What best practices can you recommend that will help enterprises fix the root causes and improve software quality?

It comes back to fixing the root causes of poor software quality.

First, get the right visibility into your large-scale systems. Most critical problems hide in cracks between technology tiers and interfaces.

Second, measure the right things. For example, you can measure performance in terms of latency and availability, but how quickly a system can be changed to meet a pressing business need, or how well it resists hackers -- these characteristics are not that easy to quantify but are still relevant to the quality of a system. Quantify them, measure them, and track these indicators of quality.

CAST (the firm I work for) applies these principles to practical situations using our best-practices rules engine and our sophisticated language parsers.

What are the benefits of testing software quality at the source-code level?

The source code is where the buck stops. It's the DNA of the software system. It is the tangible thing which brings to life the abstract idea of an application.

The source code level is the root cause level -- it's the place you have to go to fix the root causes of quality problems once and for all.

When you test the quality of the system, it's very hard to trace problems all the way back to the source code, so most testing problems are fixed by Band-Aids that cure the symptoms but not the causes.

It's the difference between taking an aspirin and having a CAT scan -- an aspirin will stop the pain (the symptom) but not the underlying cause (a pinched nerve).

What does CAST mean by application intelligence? How does it help improve software quality?

Application intelligence comes from being able to define and precisely measure the engineering quality (or as we like to call it, application software quality) of large-scale IT software systems.

Application software quality describes, among other attributes, the soundness of an application's architectural design and the extent to which its implementation follows proven coding best practices. Application software quality is not measured by passing test cases that were mostly designed to verify the functional correctness of an application. Rather, measures of application software quality are measures of the internal structure and engineering of its code.

Through extensive research and industrial experience CAST has identified five areas of application software quality that most affect business outcomes and total cost of ownership(TCO). These five areas, or "health factors," are similar but not identical to the high-level software quality measures defined in ISO 9126. Each of these five areas can be assessed by measuring numerous attributes of the software, then aggregating the results into a summary health factor for that area. These health factors summarize application software quality at a level that can be related to business outcomes and value.

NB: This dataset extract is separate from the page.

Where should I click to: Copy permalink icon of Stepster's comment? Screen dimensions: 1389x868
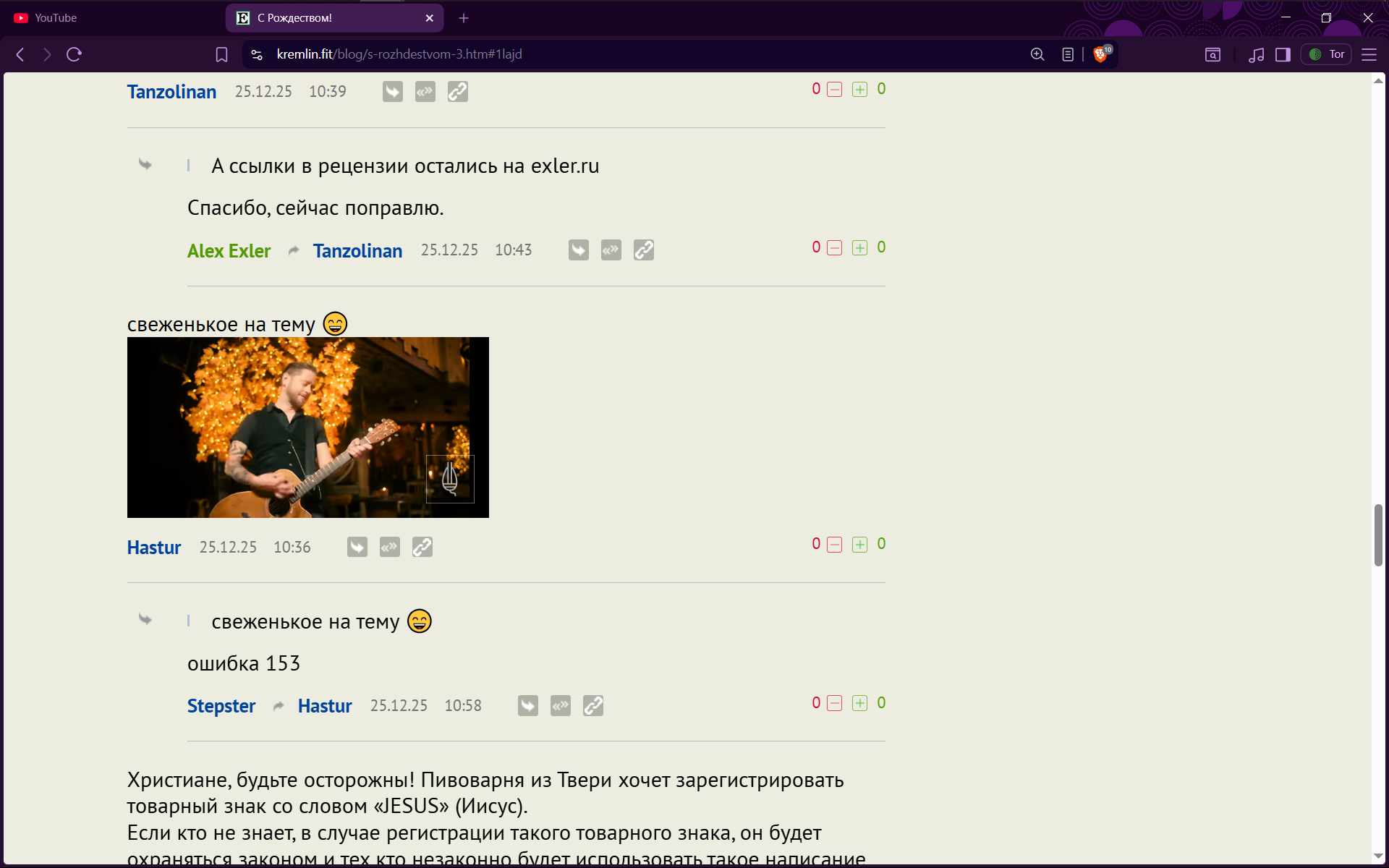(x=593, y=706)
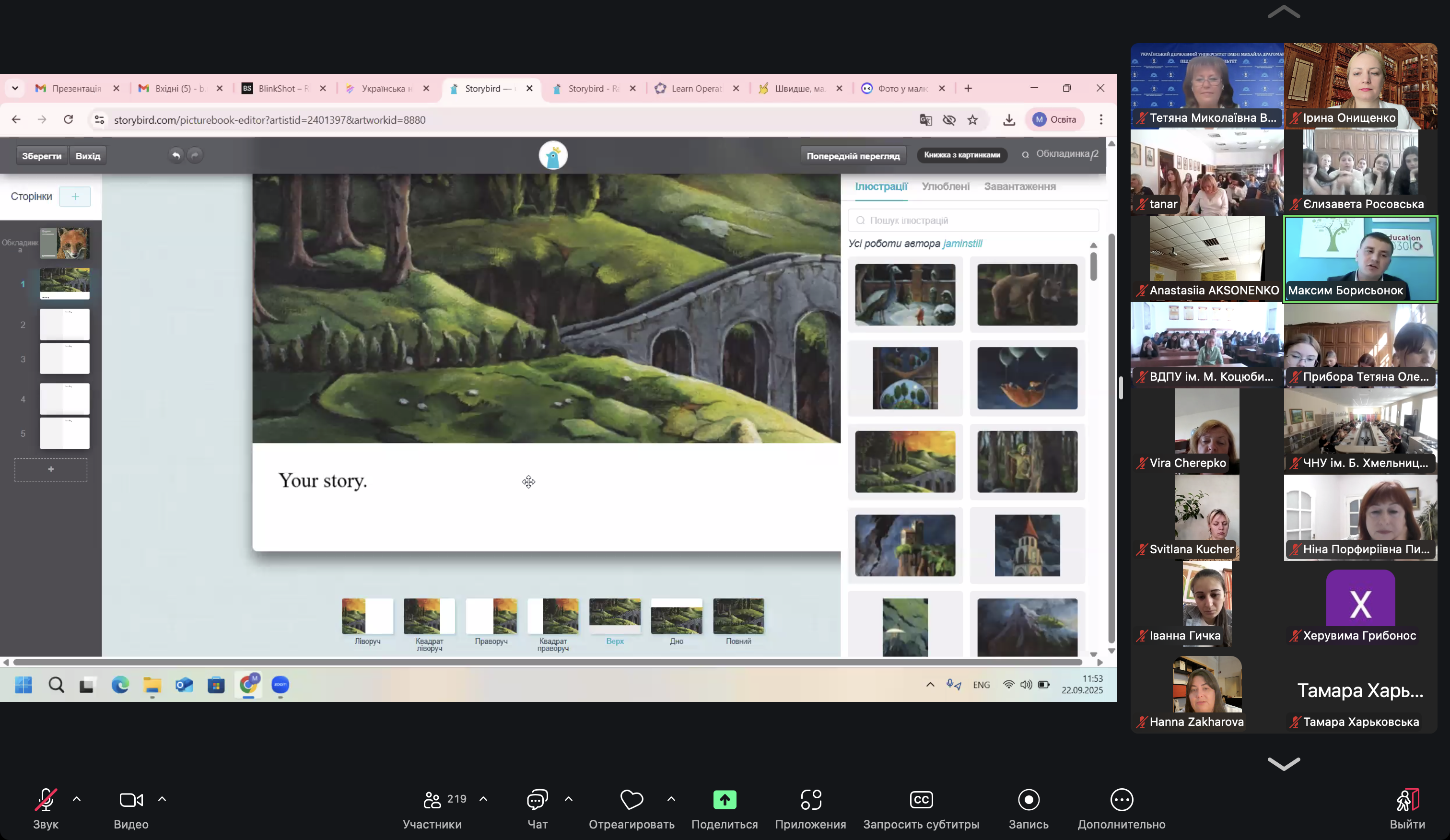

What products and services does CAST provide? How do you differentiate your company from your competitors?

CAST's mission is to enable the world's best enterprises to achieve significantly more business productivity from their complex application software. We do this through the power and automation of our Application Intelligence Platform.

CAST is unique in being able to precisely define and measure application software quality -- key characteristics of an IT software system that have significant impact on IT costs and business productivity. At CAST, we define software quality by determining the degree to which software source code complies with 850 or so best practices in software engineering. These best practices are not just something we made up -- they come from industry standards set by ISO, SEI, MITRE, and a number of other standards groups. We keep track of evolving standards and incorporate the changes into each release.

Out of the box, we cover more than 30 languages and all the major technologies out there. Our deep analysis of multi-tier, multi-language software systems finds problems that can drain business performance and finds problems that are likely to occur as the code base (inevitably) evolves.

In addition to precise measures of software quality, CAST also generates precise measures of software size and complexity. These are used to accurately estimate effort and benchmark productivity.